**RECORDS PROVIDED:**
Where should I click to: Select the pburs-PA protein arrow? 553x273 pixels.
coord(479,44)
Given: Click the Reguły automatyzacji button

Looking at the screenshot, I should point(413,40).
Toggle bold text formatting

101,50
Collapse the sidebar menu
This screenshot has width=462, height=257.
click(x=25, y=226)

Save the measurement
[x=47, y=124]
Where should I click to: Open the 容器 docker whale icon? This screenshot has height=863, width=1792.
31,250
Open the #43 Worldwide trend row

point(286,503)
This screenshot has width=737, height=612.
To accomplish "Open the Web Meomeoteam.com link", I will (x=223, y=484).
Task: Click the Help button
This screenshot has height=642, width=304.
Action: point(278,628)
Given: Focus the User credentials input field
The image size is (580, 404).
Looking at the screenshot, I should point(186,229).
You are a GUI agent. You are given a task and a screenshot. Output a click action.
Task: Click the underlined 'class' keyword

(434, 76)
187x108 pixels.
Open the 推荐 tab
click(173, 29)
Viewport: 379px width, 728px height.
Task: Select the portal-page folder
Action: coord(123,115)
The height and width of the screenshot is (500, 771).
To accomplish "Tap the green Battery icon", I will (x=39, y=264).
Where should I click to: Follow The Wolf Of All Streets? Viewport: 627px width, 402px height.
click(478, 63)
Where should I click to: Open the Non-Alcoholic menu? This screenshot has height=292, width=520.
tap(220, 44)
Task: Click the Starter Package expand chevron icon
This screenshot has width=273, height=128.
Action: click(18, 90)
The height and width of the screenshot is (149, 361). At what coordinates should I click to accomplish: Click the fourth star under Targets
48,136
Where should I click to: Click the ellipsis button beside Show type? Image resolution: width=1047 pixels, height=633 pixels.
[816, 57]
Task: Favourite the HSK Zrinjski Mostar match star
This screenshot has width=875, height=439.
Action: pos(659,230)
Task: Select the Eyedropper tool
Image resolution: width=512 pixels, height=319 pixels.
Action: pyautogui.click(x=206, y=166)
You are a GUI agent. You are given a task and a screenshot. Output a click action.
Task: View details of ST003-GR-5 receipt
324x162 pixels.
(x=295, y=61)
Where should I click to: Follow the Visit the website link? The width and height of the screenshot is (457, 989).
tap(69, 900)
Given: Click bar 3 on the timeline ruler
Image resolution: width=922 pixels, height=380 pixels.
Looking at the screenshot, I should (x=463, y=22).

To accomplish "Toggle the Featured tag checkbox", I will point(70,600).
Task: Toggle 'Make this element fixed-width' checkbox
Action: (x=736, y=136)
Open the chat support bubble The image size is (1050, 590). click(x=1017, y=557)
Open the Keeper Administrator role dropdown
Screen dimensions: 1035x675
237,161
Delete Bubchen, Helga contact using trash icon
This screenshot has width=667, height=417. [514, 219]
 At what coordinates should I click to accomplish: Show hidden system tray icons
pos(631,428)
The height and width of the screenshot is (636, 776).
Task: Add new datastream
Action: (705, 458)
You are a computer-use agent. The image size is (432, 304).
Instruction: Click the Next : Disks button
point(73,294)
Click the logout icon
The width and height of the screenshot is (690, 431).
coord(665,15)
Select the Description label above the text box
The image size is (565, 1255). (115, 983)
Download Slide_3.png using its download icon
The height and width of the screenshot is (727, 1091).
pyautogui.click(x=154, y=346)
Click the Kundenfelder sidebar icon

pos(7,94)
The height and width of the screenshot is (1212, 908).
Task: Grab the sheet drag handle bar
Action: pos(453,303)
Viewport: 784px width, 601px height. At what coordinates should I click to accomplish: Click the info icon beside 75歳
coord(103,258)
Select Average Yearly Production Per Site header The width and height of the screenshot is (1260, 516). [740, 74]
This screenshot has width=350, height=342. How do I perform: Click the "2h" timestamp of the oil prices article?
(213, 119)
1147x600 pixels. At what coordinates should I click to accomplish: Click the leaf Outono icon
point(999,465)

**WHAT TO DO:**
Each entry above is to be transcribed without alteration.

**WRITTEN ANSWER:**
Where should I click to: Select the pburs-PA protein arrow? 553x273 pixels.
coord(479,44)
Given: Click the Reguły automatyzacji button

Looking at the screenshot, I should point(413,40).
Toggle bold text formatting

101,50
Collapse the sidebar menu
This screenshot has width=462, height=257.
click(x=25, y=226)

Save the measurement
[x=47, y=124]
Where should I click to: Open the 容器 docker whale icon? This screenshot has height=863, width=1792.
31,250
Open the #43 Worldwide trend row

point(286,503)
This screenshot has width=737, height=612.
To accomplish "Open the Web Meomeoteam.com link", I will (x=223, y=484).
Task: Click the Help button
This screenshot has height=642, width=304.
Action: point(278,628)
Given: Focus the User credentials input field
The image size is (580, 404).
Looking at the screenshot, I should point(186,229).
You are a GUI agent. You are given a task and a screenshot. Output a click action.
Task: Click the underlined 'class' keyword

(434, 76)
187x108 pixels.
Open the 推荐 tab
click(173, 29)
Viewport: 379px width, 728px height.
Task: Select the portal-page folder
Action: coord(123,115)
The height and width of the screenshot is (500, 771).
To accomplish "Tap the green Battery icon", I will (x=39, y=264).
Where should I click to: Follow The Wolf Of All Streets? Viewport: 627px width, 402px height.
click(478, 63)
Where should I click to: Open the Non-Alcoholic menu? This screenshot has height=292, width=520.
tap(220, 44)
Task: Click the Starter Package expand chevron icon
This screenshot has width=273, height=128.
Action: click(18, 90)
The height and width of the screenshot is (149, 361). At what coordinates should I click to accomplish: Click the fourth star under Targets
48,136
Where should I click to: Click the ellipsis button beside Show type? Image resolution: width=1047 pixels, height=633 pixels.
[816, 57]
Task: Favourite the HSK Zrinjski Mostar match star
This screenshot has width=875, height=439.
Action: pos(659,230)
Task: Select the Eyedropper tool
Image resolution: width=512 pixels, height=319 pixels.
Action: pyautogui.click(x=206, y=166)
You are a GUI agent. You are given a task and a screenshot. Output a click action.
Task: View details of ST003-GR-5 receipt
324x162 pixels.
(x=295, y=61)
Where should I click to: Follow the Visit the website link? The width and height of the screenshot is (457, 989).
tap(69, 900)
Given: Click bar 3 on the timeline ruler
Image resolution: width=922 pixels, height=380 pixels.
Looking at the screenshot, I should (x=463, y=22).

To accomplish "Toggle the Featured tag checkbox", I will point(70,600).
Task: Toggle 'Make this element fixed-width' checkbox
Action: (x=736, y=136)
Open the chat support bubble The image size is (1050, 590). click(x=1017, y=557)
Open the Keeper Administrator role dropdown
Screen dimensions: 1035x675
237,161
Delete Bubchen, Helga contact using trash icon
This screenshot has width=667, height=417. [514, 219]
 At what coordinates should I click to accomplish: Show hidden system tray icons
pos(631,428)
The height and width of the screenshot is (636, 776).
Task: Add new datastream
Action: (705, 458)
You are a computer-use agent. The image size is (432, 304).
Instruction: Click the Next : Disks button
point(73,294)
Click the logout icon
The width and height of the screenshot is (690, 431).
coord(665,15)
Select the Description label above the text box
The image size is (565, 1255). (115, 983)
Download Slide_3.png using its download icon
The height and width of the screenshot is (727, 1091).
pyautogui.click(x=154, y=346)
Click the Kundenfelder sidebar icon

pos(7,94)
The height and width of the screenshot is (1212, 908).
Task: Grab the sheet drag handle bar
Action: pos(453,303)
Viewport: 784px width, 601px height. At what coordinates should I click to accomplish: Click the info icon beside 75歳
coord(103,258)
Select Average Yearly Production Per Site header The width and height of the screenshot is (1260, 516). [740, 74]
This screenshot has width=350, height=342. How do I perform: Click the "2h" timestamp of the oil prices article?
(213, 119)
1147x600 pixels. At what coordinates should I click to accomplish: Click the leaf Outono icon
point(999,465)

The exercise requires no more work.